SUPPLIED TEXT —
* * * * * * * * *
First, the closed discussion was only about the article's title. Second, nothing in at those links says we should use an inaccurate or colloquial version of a formal, proper name. In fact, "Article openings" at Wikipedia:Manual of Style specifically says to use the formal, proper name, in the Bill Clinton example. Bill Clinton does not open with "Bill Clinton."
How can we possibly make a case for not putting the real name of building in the opening? If I'm going to check an encyclopedia for the name of something, I want the actual name. Using the common name in the title is one thing; baldly claiming that that nickname is the building's name is inaccurate and misleading. I can't believe we need to have an RfC to include the building's real name but I guess we do.
As for the first sentences of other articles in Category:Central Park West Historic District: Other stuff exists but we don't have to make an article inaccurate just because other articles may be. --Tenebrae (talk) 19:50, 25 June 2013 (UTC)

Original research phrase

"an arrangement that allows a natural migration for guests from one room to another, especially on festive occasions, yet gives service staff discreet separate circulation patterns that offer service access to the main rooms." There is no citing for this — it sounds like reasonable, but without citation it's simply an editor's personal observation of a design and architectural arrangement that may have been done for any of myriad reasons that amateur observers like ourselves might not realize. If this is the true primary reasons not our interpretation, we should be able to cite it. Also, "especially on festive occasions" is fanciful overwriting — the arrangement either works or doesn't, and doesn't work in any different way during birthdays and Thanksgiving.--Tenebrae (talk) 15:36, 13 September 2013 (UTC)

Official name in building leases, dox, etc? Co-op or condo?

Firstly, someone should add subsection headers to the discussion below the archived RfC because it's already incredibly long enough as it is. Maybe someone brought this up already, but I'm not a masochist to wade through all of that, but what is the official name of the building used on official documents? Is it a co-op or condo? What is the name of the co-op or condo owners association? When the building staff get paid, who pays them? Every building has a legal name that is attached to it for business, tax and legal purposes, also often a fictitious business name in addition to the legal one. Is this information available at all? Laval (talk) 11:01, 13 September 2013 (UTC)

You're right about the RfC having been an incredibly long and sometimes contentious discussion, and the aftermath becoming so. The issues you bring up have been addressed — to boil down your general points, the name of a cooperative corporation formed after-the-fact is often not the same as that of the physical building — and the RfC consensus was to use both names. --Tenebrae (talk) 13:19, 13 September 2013 (UTC)
To answer Laval's specific questions, as noted above, it's a cooperative, and the registered name of the cooperative corporation is The Dakota, Inc. Newyorkbrad (talk) 15:50, 13 September 2013 (UTC)
New York public records only date "The Dakota, Inc." to 1961, and it is under "Douglas Elliman Property Management" [1] which may be a realty "name" but does not, per se, establish the name of a building or buildings - only the name of the company presumably in charge of it. For example, one might register "Co-Op City" as "The Gnarph, Inc." bit that does not actually rename the project. Collect (talk) 05:49, 14 September 2013 (UTC)
* * * * * * * * *
DATA PROVIDED —

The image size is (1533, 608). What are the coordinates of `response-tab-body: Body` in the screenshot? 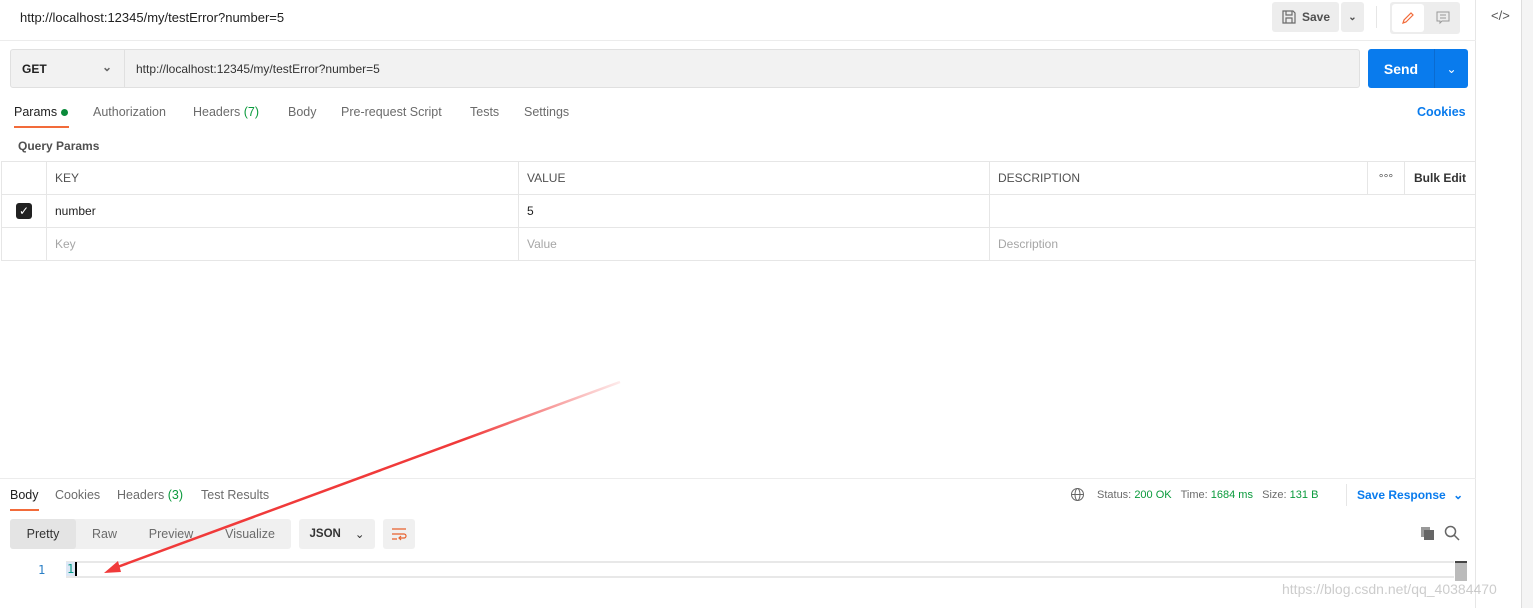 It's located at (24, 495).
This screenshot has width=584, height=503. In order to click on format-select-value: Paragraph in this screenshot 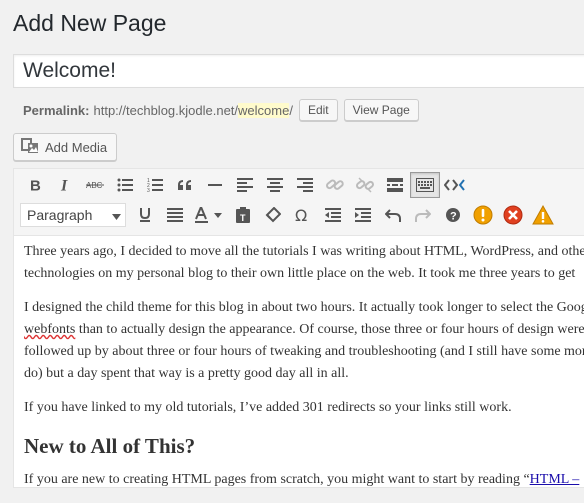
* * * * * * * * *
YOUR TASKS —
(A) Retype the talk page excerpt between "You're right about" and "15:50, 13 September 2013 (UTC)", inclusive.
(B) Decide whether each statement agrees with the talk page excerpt. Answer yes or no, and quote the words that settle it. (i) The RfC consensus was to use both names. (ii) New York public records date "The Dakota, Inc." to 1951. (iii) The building is a condo.
(C) According to the talk page excerpt, why is the phrase "especially on festive occasions" objected to?
The material that comes after the talk page excerpt isn't needed here.

OUTPUTS FOR THE TASKS —
(A)
You're right about the RfC having been an incredibly long and sometimes contentious discussion, and the aftermath becoming so. The issues you bring up have been addressed — to boil down your general points, the name of a cooperative corporation formed after-the-fact is often not the same as that of the physical building — and the RfC consensus was to use both names. --Tenebrae (talk) 13:19, 13 September 2013 (UTC)
To answer Laval's specific questions, as noted above, it's a cooperative, and the registered name of the cooperative corporation is The Dakota, Inc. Newyorkbrad (talk) 15:50, 13 September 2013 (UTC)

(B)
(i) Yes: "the RfC consensus was to use both names."
(ii) No: "New York public records only date "The Dakota, Inc." to 1961."
(iii) No: "it's a cooperative."

(C) It is called fanciful overwriting. The arrangement either works or doesn't, and it doesn't work any differently during birthdays and Thanksgiving.